Exercise |
Reproduce the entries below word for word, starting at the very first line and ending at the line that contains "will [291, 587].", including that line.

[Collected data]
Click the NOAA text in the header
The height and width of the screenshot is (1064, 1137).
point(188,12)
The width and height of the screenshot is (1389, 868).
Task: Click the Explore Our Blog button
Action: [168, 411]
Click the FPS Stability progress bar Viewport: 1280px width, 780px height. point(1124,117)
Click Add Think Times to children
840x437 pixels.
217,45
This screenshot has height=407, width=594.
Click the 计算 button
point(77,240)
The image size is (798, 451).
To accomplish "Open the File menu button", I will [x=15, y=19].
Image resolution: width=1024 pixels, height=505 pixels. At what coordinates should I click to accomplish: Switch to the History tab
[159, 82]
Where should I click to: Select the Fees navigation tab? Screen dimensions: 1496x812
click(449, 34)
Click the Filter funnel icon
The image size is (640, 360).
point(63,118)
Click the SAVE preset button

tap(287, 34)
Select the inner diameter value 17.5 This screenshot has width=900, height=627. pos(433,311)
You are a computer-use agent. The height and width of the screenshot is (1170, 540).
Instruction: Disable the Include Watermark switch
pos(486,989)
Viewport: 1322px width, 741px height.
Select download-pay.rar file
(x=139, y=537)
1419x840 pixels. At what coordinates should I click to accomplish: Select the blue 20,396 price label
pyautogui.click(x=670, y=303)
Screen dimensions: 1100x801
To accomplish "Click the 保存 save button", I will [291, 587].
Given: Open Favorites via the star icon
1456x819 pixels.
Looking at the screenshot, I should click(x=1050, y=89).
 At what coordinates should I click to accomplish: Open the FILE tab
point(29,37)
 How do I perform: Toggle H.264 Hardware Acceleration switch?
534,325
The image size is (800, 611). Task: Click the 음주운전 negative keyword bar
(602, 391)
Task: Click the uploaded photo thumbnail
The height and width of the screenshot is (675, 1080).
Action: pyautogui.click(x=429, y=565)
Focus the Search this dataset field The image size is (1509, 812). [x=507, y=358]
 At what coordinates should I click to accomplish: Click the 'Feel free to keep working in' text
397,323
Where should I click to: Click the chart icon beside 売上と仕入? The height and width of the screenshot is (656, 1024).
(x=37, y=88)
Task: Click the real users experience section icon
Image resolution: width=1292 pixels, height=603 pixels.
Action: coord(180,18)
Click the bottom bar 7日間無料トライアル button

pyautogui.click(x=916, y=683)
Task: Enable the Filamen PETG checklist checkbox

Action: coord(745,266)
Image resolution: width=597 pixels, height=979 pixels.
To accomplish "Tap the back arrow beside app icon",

Result for this exercise |
Click the NOAA text in the header
The height and width of the screenshot is (1064, 1137).
point(188,12)
The width and height of the screenshot is (1389, 868).
Task: Click the Explore Our Blog button
Action: [168, 411]
Click the FPS Stability progress bar Viewport: 1280px width, 780px height. point(1124,117)
Click Add Think Times to children
840x437 pixels.
217,45
This screenshot has height=407, width=594.
Click the 计算 button
point(77,240)
The image size is (798, 451).
To accomplish "Open the File menu button", I will [x=15, y=19].
Image resolution: width=1024 pixels, height=505 pixels. At what coordinates should I click to accomplish: Switch to the History tab
[159, 82]
Where should I click to: Select the Fees navigation tab? Screen dimensions: 1496x812
click(449, 34)
Click the Filter funnel icon
The image size is (640, 360).
point(63,118)
Click the SAVE preset button

tap(287, 34)
Select the inner diameter value 17.5 This screenshot has width=900, height=627. pos(433,311)
You are a computer-use agent. The height and width of the screenshot is (1170, 540).
Instruction: Disable the Include Watermark switch
pos(486,989)
Viewport: 1322px width, 741px height.
Select download-pay.rar file
(x=139, y=537)
1419x840 pixels. At what coordinates should I click to accomplish: Select the blue 20,396 price label
pyautogui.click(x=670, y=303)
Screen dimensions: 1100x801
To accomplish "Click the 保存 save button", I will [291, 587].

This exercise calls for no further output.